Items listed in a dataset
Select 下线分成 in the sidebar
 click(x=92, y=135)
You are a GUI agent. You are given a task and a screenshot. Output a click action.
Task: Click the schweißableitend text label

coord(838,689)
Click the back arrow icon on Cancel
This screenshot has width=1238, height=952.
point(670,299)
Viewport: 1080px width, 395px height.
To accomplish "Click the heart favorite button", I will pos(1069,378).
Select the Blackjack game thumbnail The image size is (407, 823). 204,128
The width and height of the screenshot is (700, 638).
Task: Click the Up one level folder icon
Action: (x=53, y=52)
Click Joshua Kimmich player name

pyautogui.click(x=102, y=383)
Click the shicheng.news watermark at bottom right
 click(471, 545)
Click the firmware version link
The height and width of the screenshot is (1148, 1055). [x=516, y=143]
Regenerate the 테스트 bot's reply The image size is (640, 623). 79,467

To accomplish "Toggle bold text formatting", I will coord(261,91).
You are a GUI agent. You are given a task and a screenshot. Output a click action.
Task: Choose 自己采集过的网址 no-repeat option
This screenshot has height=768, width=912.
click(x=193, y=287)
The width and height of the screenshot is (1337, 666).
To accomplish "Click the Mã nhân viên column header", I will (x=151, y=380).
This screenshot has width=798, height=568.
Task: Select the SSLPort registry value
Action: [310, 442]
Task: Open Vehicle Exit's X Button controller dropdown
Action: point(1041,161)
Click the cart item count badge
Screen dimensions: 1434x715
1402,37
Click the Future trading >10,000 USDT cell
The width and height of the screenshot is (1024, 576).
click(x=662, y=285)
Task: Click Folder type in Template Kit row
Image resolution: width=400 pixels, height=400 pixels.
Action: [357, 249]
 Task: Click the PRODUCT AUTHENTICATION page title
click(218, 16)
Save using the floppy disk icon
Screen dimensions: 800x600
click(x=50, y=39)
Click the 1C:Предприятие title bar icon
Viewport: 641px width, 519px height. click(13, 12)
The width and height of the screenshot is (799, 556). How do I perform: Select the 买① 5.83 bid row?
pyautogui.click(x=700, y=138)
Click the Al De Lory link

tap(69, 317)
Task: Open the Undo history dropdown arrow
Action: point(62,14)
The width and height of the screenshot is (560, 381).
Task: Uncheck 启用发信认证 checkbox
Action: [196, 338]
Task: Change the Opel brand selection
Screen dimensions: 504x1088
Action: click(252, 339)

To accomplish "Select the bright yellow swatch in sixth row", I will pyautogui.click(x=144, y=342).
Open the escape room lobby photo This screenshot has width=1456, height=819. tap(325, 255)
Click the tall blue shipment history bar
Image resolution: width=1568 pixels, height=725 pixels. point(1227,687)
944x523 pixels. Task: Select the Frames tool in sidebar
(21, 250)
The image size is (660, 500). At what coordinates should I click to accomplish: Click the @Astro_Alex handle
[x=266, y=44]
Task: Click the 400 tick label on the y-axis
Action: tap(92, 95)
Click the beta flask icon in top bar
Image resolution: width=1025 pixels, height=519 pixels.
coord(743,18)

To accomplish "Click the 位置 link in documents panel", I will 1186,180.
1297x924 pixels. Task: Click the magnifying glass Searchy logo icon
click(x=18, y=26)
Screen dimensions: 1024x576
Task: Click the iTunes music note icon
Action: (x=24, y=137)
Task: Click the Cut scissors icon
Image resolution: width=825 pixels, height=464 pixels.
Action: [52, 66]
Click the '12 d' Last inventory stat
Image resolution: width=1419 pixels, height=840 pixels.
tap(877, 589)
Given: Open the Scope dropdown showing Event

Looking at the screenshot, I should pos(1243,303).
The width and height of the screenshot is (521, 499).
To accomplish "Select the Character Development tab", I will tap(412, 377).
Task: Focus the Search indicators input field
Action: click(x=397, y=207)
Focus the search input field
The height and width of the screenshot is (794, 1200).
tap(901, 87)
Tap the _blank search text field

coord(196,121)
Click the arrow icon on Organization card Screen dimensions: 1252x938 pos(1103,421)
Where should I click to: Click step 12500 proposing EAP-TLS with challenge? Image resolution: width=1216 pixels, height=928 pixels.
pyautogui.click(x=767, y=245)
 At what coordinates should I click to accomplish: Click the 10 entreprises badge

WORK INSTRUCTIONS: Read through the data above. Report each line that has the word "badge".

FINISHED EXERCISE:
Click the cart item count badge
 At what coordinates should I click to accomplish: Click the 10 entreprises badge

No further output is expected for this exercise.